Torture suspects' bail put on hold

BUENOS AIRES, Argentina - An Argentine high court yesterday suspended a controversial decision to grant bail to high-profile defendants accused of torturing and killing dissidents during the 1976-1983 dictatorship.

The court instead sent the cases to the Supreme Court after prosecutor Raul Plee appealed the ruling. The decision will keep the suspects behind bars until the Supreme Court ruling, at a date still to be determined.

On Thursday, a three-judge panel ordered the release of suspects including former navy officer Jorge Acosta, who was convicted in absentia in Italy for the killings of three Italians; and Alfredo Astiz, accused in the disappearance of two French nuns and the founder of the famed human-rights group Mothers of the Plaza de Mayo.

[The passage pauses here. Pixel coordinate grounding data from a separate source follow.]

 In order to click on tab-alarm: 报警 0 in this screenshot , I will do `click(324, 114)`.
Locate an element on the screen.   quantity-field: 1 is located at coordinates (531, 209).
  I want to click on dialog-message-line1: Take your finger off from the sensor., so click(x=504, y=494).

The judges wrote in a ruling that the defendants had been held for too long while their trials moved forward slowly - some of them well past the legal limit of three years.

- AP

Remains are of '80s IRA victim

DUBLIN, Ireland - Human remains found in the hills south of Dublin were confirmed yesterday to be those of a Belfast teenager killed by the outlawed Irish Republican Army decades ago.

Relatives of Danny McIlhone - a 19-year-old abducted from Belfast in 1981 - welcomed the finding from a joint British-Irish commission that has spent nine years hunting for grave sites of IRA victims. The commission said DNA testing of the remains, chiefly a decayed foot found last month, had positively identified McIlhone.

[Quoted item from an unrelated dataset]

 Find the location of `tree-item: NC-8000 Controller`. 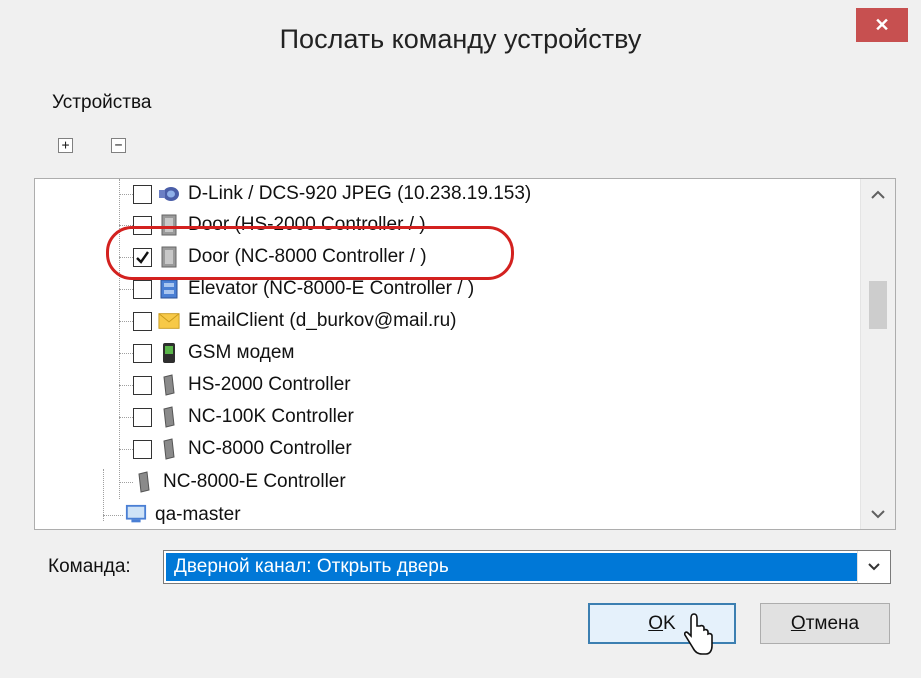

In 1999, as part of Northern Ireland's peace process, the IRA admitted killing nine people who had vanished, and gave information to the commission on each victim's approximate burial place. Before the discovery of the McIlhone remains, years of extensive digging had turned up only two other bodies.

- AP

Belgian leaders offer to resign

BRUSSELS, Belgium - Prime Minister Yves Leterme offered the resignation of his entire government yesterday over allegations it sought to interfere with a court case on the Fortis bank bailout. King Albert II was to decide whether to refuse or accept the resignation.

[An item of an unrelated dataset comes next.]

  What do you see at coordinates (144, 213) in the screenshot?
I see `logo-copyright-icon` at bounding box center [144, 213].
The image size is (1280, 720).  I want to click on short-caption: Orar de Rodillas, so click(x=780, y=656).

Justice Minister Jo Vandeurzen resigned earlier in the day after Belgium's highest court said the government had tried last week to influence the case on the bailout and sale of the troubled bank.

The separation of powers is a cornerstone of Belgian parliamentary democracy, and the alleged attempts by the government to influence the course of judicial process have infuriated partners in the coalition government.

- AP

Elsewhere:

Three Danish soldiers

and one from the Netherlands were killed in Afghanistan yesterday. In Copenhagen, the army said the three Danes were killed and a comrade badly wounded when their armored vehicle drove over a bomb or a land mine; the Dutch soldier reportedly stepped on an explosive device during a firefight.